=== Goal of the exercise ===
Rewrite the entries from the line containing "This screenshot has height=786, width=1024." through the line containing "Action: pyautogui.click(x=121, y=602)", substituting "Lift" for "Gamma" and leaving everything else unchanged. Omit the pictures from your answer.

=== Material for the task ===
>> start
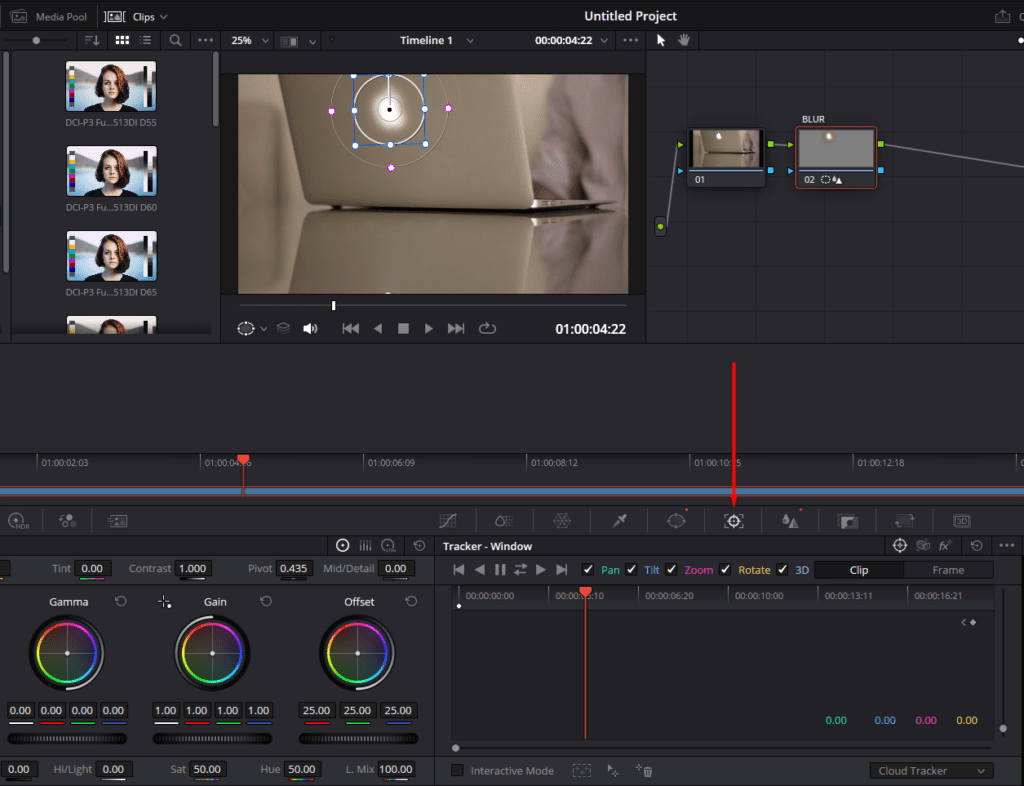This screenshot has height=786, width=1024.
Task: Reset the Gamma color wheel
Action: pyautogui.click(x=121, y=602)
>> end
>> start
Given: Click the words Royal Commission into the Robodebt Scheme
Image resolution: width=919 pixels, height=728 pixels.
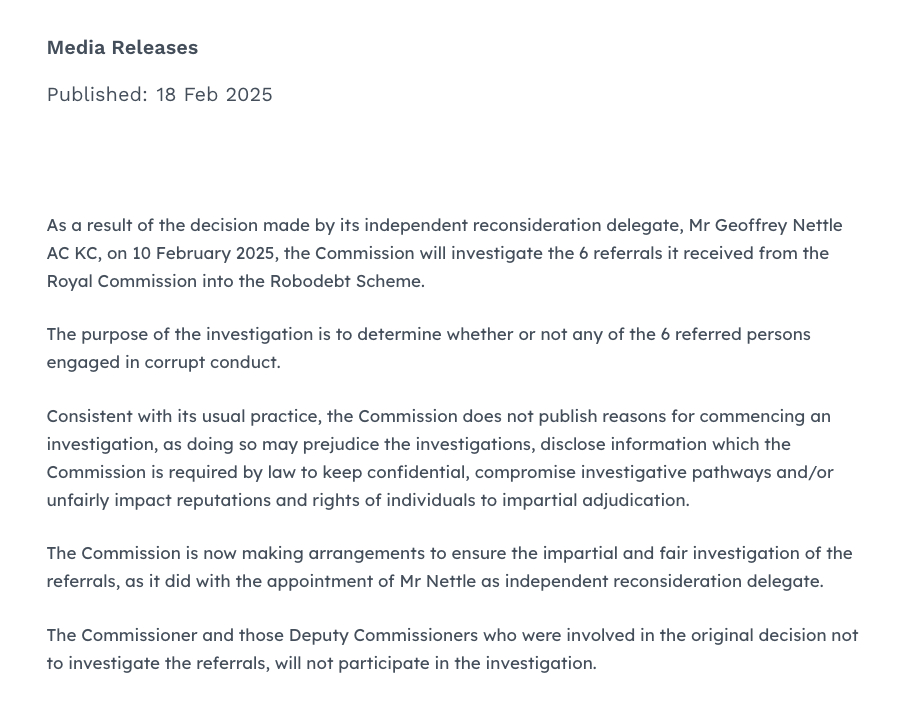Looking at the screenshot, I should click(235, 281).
>> end
=== Solved exercise ===
This screenshot has height=786, width=1024.
Task: Reset the Lift color wheel
Action: pyautogui.click(x=121, y=602)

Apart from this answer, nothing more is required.